##### Quoted text
During a league game against Stoke City on April 15, 2023, Dike suffered an Achilles tendon injury in his right leg which ruled him out for nine months.

On February 10, 2024, just over a month after his return, Dike suffered a left leg injury and was carted off during a 2–2 draw against Ipswich Town. Manager Carlos Corberan stated after the match that the injury was "similar" to the one Dike suffered in 2023. On February 12, it was confirmed that Dike has ruptured his left Achilles tendon, and would miss the remainder of 2024.

It would be an entire year before Dike played again for West Brom, making his return as a 77th-minute substitute against Millwall on February 15, 2025. He would start and score in his first league game in over two years on May 5, 2025, in a 5–3 win against Luton Town.

On May 15, 2026, the club announced he would be released at the end of the season when his contract expired.

=== Return to Orlando City ===
On July 17, 2026, Dike returned to Orlando City, signing a contract through the 2027 Major League Soccer season with a team option for the following season. Upon signing, Dike said that he felt "welcomed" and that "everyone has been incredibly supportive". Dike made his return on August 5 as a second half substitute for Justin Ellis in a 2–1 win over Monterrey in the Leagues Cup. On August 12, Dike scored his first goal for Orlando City, their first in a 2–2 draw against Atlético de San Luis. Orlando City would win the game 5–3 on penalties, but would be eliminated from the Leagues Cup. Dike scored his first regular season goal for Orlando City when he opened the scoring in a 3–3 draw with Minnesota United on August 29.
##########
##### Data extract
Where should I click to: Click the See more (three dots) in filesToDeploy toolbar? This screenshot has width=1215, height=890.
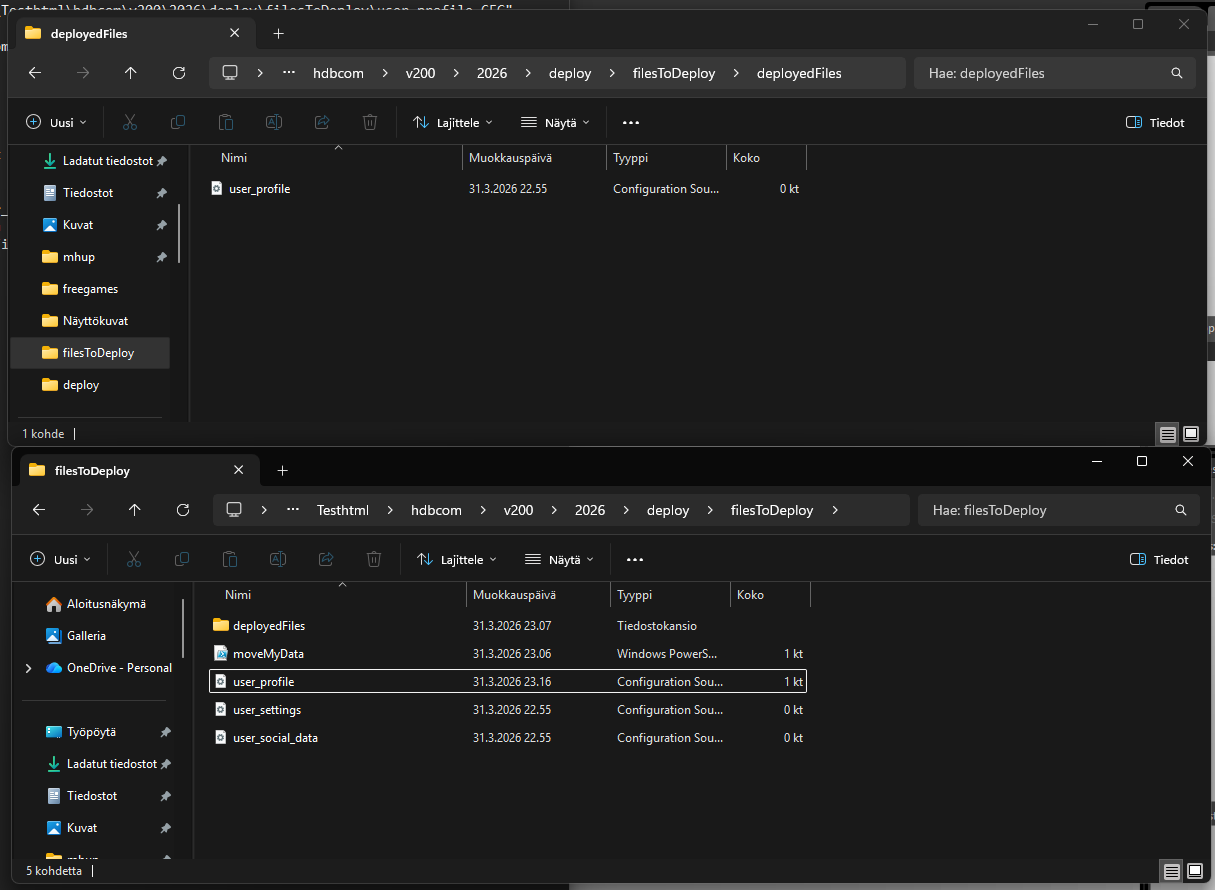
##########
> _What to do_
1. Reproduce the passage on Dike's career word for word, starting with "During a league" and ending after "remainder of 2024.".
2. Pick up the passage on Dike's career after its final sentence and keep writing it.

> _Task answers_
1.
During a league game against Stoke City on April 15, 2023, Dike suffered an Achilles tendon injury in his right leg which ruled him out for nine months.

On February 10, 2024, just over a month after his return, Dike suffered a left leg injury and was carted off during a 2–2 draw against Ipswich Town. Manager Carlos Corberan stated after the match that the injury was "similar" to the one Dike suffered in 2023. On February 12, it was confirmed that Dike has ruptured his left Achilles tendon, and would miss the remainder of 2024.

2.
== International career==
In November 2020, Dike was called up to the United States national team for the first time for a friendly against El Salvador but did not appear after picking up an injury in training. He made his debut for the United States on January 31, 2021, as a 65th-minute substitute for Paul Arriola in a 7–0 friendly win over Trinidad and Tobago. In May 2021, Dike was called into training camp for the 2021 CONCACAF Nations League Finals but did not make the final squad. He scored his first international goal on June 9, 2021, in a 4–0 friendly win over Costa Rica at Rio Tinto Stadium. In July 2021, Dike was named to the final 23-player roster for the 2021 CONCACAF Gold Cup. On July 15, Dike scored his first competitive goals when he scored a brace during a 6–1 group stage win over Martinique.

== Personal life ==
The youngest of five siblings, Dike's eldest brother, Bright Dike, was also a first round MLS Superdraft pick in 2010 and has played for the Nigerian national team. His sister, Courtney, was capped by Nigeria and made two appearances at the 2015 FIFA Women's World Cup. He is the cousin of Nigeria international striker Emmanuel Emenike.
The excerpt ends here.